I've just remembered a game they used to play. I was desperate because I had no idea how it worked. They took two small pieces of paper and stuck them on their forefingers. And this is what they sang, 'Two swallows are picking up woodchips; one of them is Lina, the other is Paulina; when Lina flies, Paulina flies too; when Lina comes back, Paulina comes back too...' The paper stayed stuck on the forefinger and they changed it using the middle finger. And when they got to the part where Paulina and Lina come back, they brought those fingers back. I was little and couldn't understand how this flying away and coming back worked. So I kept nagging my parents to tell me how that was possible. This is a story I remember many times and laugh on my own every time I do.
My father did his military service around 1925. He was assigned to the firemen. He had many stories from his army days. I remember my family used to say that if my father woke up at the sound of a fire engine's siren, he would jump through the window in his underwear or his pajamas and run after them to see where the fire was and give a hand.
My father was a big fan of amusement in general: he took me to the cinema and theater. I also went to several performances at the Jewish Theater [in Iasi].

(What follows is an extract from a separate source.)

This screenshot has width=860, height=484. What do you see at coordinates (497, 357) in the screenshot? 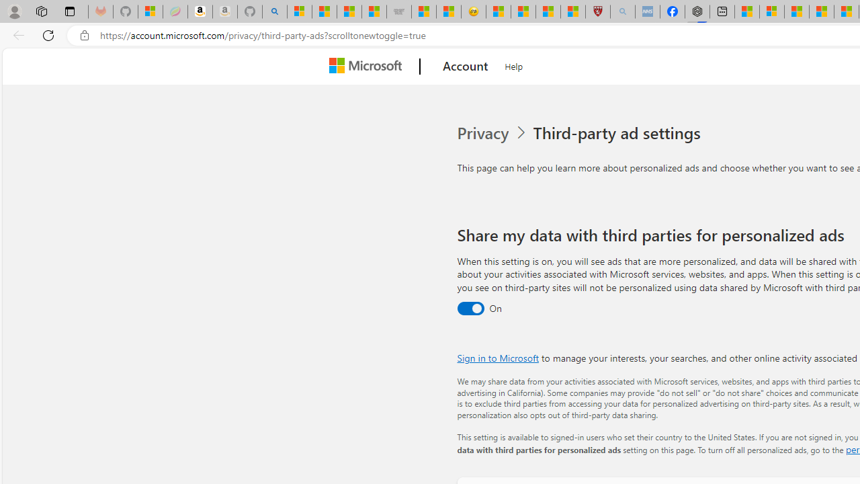
I see `'Sign in to Microsoft'` at bounding box center [497, 357].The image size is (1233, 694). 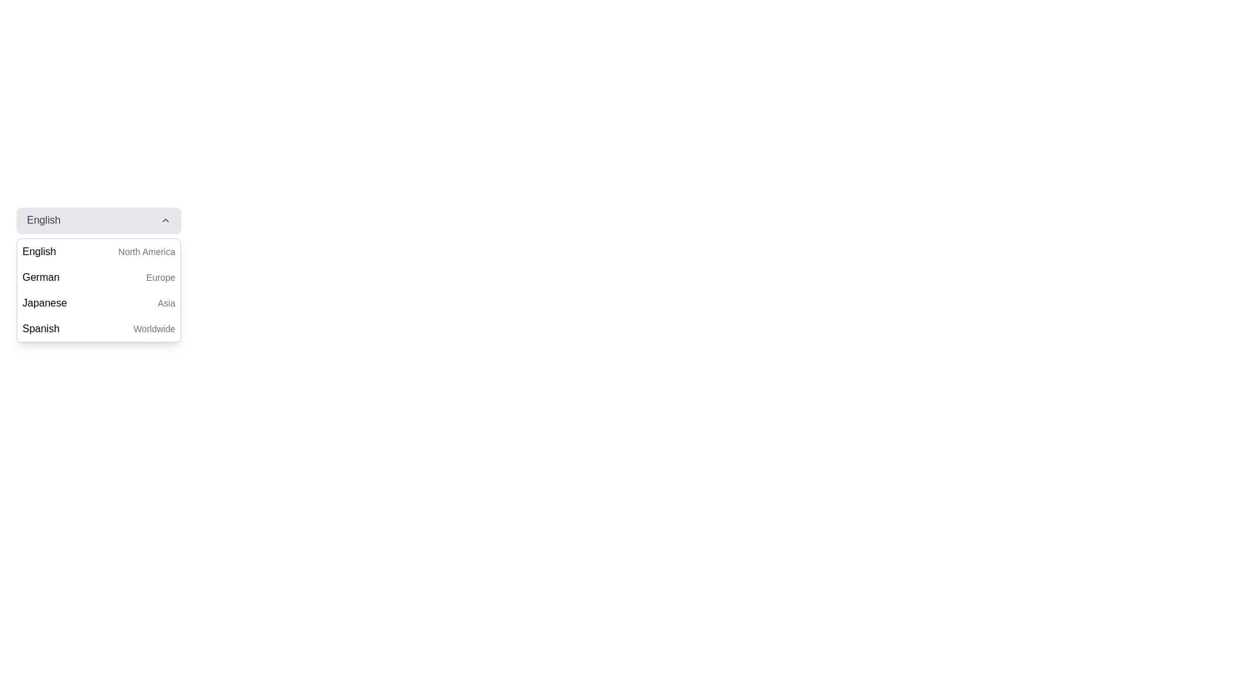 What do you see at coordinates (154, 328) in the screenshot?
I see `the 'Worldwide' label text, which is styled in small gray font and positioned to the right of the bold 'Spanish' text within the dropdown menu` at bounding box center [154, 328].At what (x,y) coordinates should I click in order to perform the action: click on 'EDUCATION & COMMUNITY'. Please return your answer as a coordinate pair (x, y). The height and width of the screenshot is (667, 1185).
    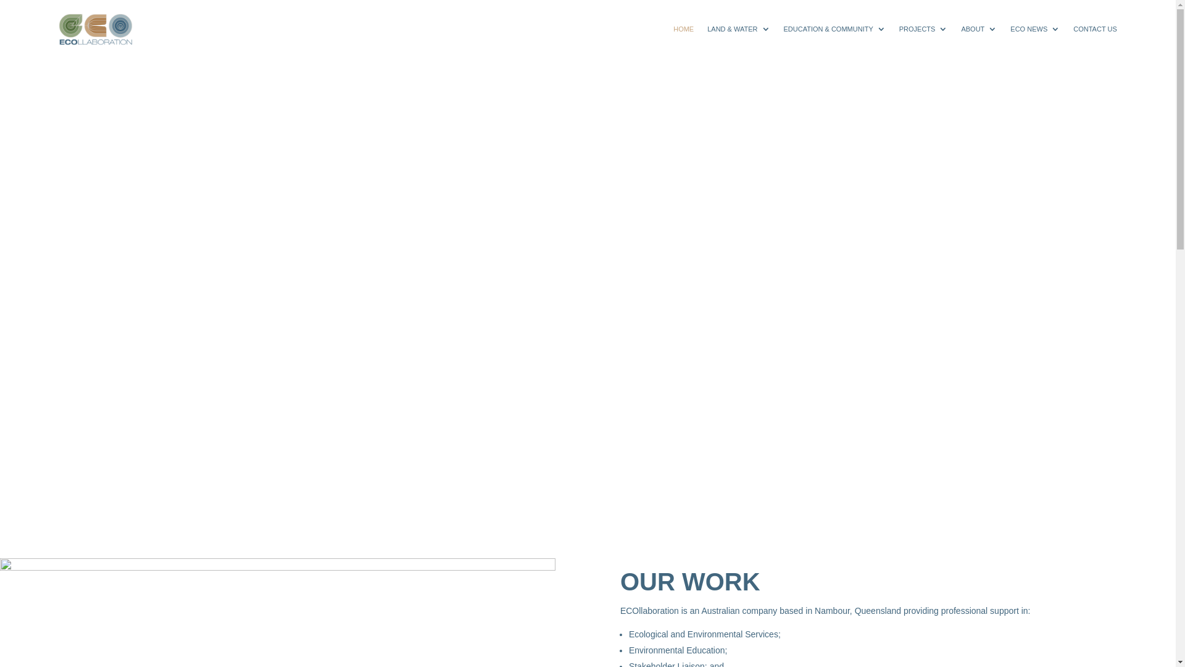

My father was very talkative and read a lot. He enjoyed reading Sholem Aleichem's [5] books. I remember how he used to sit in bed in winter and read; at a certain point, he would start laughing and we didn't know why: he had come across something funny. So he would read us a fragment from Sholem Aleichem's book to amuse us. We didn't have an actual bookshelf, but he borrowed many books and newspapers. My mother read too. My father particularly liked the Jewish authors, he was happy whenever he came across someone like Aleichem. There was a bookstore on I. C. Bratianu Street, and they also lent books. My sister borrowed from there too. My parents probably borrowed from family and friends as well.
My parents got married in 1927 in the beautiful temple in Unirii Square.The wedding party took place in a very fancy hall where such events were organized. I think its name was 'Sport si muzica' [Sports and Music]. Many Jews used to go there, maybe Christians too, but it was very expensive and Jews usually had a better material situation. My mother used to tell us that balls were organized in this hall on Saturdays; young men and women would meet there to dance and snacks were served.